Hint: the properties of gases can be studied by various gas laws. The laws include Boyle’s law, Charles’ law, Gay Lussac’s law, Avogadro’s law, etc. these laws have various relationships between pressure, temperature, volume and number of moles of a gas. At constant pressure, the volume and temperature relationship is given by Charles’ law.

Complete answer:
We have been given a gas carbon dioxide$C{{O}_{2}}$, with volume 23 mL. At constant pressure of 760 mm, the temperature of this gas changes from$10{}^\circ $ to $30{}^\circ $ . We have to find the volume at the final temperature change.
The properties of gases are studied through various gas laws. The gas law that includes the temperature and volume change at constant pressure is Charles' law.
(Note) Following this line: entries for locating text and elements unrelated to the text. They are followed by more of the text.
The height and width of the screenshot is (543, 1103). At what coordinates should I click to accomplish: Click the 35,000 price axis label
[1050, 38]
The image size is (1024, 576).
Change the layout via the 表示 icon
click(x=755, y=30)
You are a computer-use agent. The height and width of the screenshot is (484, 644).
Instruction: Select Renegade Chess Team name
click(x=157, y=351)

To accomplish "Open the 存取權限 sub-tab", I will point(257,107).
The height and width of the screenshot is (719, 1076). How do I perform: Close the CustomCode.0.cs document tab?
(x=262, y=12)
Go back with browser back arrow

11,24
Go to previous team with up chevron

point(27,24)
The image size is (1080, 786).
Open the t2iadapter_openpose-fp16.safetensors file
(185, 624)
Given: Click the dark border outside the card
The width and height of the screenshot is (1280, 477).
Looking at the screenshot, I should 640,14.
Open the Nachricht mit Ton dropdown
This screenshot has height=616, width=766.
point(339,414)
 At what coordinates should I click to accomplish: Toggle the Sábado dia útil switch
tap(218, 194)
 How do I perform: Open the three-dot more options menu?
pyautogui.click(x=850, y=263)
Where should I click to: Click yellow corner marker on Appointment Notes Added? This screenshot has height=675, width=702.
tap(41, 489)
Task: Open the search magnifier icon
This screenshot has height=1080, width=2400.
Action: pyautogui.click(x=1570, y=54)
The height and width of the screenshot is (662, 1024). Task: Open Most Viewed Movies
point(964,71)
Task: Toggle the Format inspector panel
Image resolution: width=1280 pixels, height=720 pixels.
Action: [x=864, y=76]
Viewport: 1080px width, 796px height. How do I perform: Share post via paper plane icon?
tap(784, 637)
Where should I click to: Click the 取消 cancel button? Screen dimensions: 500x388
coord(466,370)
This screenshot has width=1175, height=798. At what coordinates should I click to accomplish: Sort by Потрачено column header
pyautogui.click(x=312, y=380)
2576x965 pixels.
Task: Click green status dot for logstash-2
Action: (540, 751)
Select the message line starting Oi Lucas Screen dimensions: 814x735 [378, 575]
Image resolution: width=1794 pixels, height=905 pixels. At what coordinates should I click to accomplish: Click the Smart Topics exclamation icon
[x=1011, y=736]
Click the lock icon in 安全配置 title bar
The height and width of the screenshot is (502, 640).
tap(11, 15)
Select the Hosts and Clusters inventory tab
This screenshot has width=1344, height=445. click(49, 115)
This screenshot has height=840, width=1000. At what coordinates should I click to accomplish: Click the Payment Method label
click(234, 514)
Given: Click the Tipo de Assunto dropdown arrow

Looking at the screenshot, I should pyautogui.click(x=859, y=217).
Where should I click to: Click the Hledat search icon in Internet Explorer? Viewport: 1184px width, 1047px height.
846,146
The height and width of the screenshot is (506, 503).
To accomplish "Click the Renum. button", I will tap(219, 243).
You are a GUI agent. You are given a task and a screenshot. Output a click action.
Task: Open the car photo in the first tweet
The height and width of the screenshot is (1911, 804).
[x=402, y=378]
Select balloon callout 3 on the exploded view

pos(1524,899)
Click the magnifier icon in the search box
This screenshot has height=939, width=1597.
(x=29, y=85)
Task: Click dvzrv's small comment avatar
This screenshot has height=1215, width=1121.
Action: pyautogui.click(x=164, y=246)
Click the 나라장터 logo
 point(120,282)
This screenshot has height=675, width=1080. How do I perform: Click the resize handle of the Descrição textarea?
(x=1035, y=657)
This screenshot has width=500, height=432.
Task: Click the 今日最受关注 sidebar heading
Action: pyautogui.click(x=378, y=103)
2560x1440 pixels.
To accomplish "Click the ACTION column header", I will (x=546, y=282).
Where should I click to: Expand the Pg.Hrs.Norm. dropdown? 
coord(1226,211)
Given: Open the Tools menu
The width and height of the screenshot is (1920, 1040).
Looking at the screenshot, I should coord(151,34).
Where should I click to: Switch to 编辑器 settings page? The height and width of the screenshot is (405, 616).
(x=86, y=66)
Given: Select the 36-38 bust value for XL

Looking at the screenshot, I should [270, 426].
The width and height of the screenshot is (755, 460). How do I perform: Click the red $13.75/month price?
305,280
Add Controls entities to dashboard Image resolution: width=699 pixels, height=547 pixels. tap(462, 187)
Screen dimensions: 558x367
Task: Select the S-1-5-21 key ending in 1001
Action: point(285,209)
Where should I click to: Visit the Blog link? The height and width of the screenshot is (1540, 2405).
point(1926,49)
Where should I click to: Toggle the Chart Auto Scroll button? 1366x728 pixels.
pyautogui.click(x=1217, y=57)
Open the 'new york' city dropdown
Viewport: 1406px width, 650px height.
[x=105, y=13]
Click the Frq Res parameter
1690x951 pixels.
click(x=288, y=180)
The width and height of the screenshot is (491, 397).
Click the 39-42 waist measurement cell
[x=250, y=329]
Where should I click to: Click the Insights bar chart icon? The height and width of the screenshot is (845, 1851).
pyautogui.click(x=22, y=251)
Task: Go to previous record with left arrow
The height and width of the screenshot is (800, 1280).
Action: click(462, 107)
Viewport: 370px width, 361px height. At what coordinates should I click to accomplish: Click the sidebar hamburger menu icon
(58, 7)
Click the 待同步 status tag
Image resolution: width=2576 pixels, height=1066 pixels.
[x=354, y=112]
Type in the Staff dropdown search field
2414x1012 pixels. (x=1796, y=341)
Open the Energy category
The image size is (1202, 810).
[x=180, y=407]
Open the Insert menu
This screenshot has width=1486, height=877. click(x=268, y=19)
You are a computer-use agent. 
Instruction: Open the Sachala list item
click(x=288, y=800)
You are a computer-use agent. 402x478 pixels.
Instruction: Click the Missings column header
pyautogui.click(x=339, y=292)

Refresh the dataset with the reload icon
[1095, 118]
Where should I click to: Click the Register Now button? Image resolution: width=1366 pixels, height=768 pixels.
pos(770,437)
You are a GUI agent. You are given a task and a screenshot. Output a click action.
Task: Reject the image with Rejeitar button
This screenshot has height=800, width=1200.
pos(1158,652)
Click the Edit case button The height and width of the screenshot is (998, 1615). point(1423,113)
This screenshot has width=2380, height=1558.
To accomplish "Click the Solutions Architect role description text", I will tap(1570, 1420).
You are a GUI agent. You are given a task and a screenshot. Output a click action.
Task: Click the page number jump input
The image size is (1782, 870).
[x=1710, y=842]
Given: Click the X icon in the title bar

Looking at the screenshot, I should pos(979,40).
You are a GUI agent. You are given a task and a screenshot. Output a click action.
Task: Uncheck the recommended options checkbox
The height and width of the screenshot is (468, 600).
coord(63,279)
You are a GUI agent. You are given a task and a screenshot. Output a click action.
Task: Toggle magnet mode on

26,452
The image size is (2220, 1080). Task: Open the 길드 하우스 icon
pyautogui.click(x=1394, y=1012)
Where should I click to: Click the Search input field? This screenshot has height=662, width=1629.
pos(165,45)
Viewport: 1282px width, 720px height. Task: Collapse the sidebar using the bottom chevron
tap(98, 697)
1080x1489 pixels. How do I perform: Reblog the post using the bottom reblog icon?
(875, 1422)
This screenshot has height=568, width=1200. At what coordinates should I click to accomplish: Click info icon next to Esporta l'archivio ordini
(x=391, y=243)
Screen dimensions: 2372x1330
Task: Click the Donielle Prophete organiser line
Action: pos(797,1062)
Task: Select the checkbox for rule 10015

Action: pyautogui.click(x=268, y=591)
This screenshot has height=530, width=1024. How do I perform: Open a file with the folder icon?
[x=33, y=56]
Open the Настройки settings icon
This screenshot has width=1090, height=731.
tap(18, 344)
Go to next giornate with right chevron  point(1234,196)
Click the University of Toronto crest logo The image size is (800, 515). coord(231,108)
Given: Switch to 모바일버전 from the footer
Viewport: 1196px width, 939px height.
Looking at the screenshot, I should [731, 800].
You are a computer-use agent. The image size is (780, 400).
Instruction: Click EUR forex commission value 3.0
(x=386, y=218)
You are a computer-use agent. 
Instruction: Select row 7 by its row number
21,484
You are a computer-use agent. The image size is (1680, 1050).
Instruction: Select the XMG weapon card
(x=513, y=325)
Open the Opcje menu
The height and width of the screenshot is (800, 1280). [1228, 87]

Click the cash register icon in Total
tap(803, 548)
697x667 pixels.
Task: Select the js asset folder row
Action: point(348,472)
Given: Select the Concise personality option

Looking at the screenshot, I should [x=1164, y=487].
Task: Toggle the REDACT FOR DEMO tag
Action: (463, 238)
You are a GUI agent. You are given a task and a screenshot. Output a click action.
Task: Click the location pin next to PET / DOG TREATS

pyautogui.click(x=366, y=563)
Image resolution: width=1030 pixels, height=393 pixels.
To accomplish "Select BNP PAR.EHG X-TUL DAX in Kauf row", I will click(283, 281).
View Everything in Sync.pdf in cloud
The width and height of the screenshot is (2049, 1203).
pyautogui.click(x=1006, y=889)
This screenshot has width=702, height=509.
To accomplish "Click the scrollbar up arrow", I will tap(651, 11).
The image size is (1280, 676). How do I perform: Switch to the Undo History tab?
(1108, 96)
According to this law, at constant pressure the volume of a certain mass of a gas is directly proportional to the temperature, that is
$V\propto T$ , V is volume and T is temperature.
Through this law we can derive an expression that $V = kT$, where $k$ is a constant of proportionality.
So, $k=\dfrac{V}{T}$
Considering two gases at temperature, ${{T}_{1}}$ and ${{T}_{2}}$ having volumes${{V}_{1}}$ and ${{V}_{2}}$, we have the relationship$\dfrac{{{V}_{1}}}{{{V}_{2}}}=\dfrac{{{T}_{1}}}{{{T}_{2}}}$ , putting the given values in this formula we have,
$\dfrac{23}{{{V}_{2}}}=\dfrac{10+273}{30+273}$
$\dfrac{23}{{{V}_{2}}}=\dfrac{283}{303}$
${{V}_{2}}=\dfrac{303\times 23}{283}$
${{V}_{2}}=24.6\,mL$
Hence, the volume of $C{{O}_{2}}$ will be 24.6 mL.

Note:
The calculations involving temperature in gas laws always contain the temperature in Kelvin, therefore the given Celsius temperature is changed in Kelvin by the conversion factor $0{}^\circ C=273\,K$. The application of Charles’ law is used in the hot air balloons, as hot air is less dense so the balloon rises up.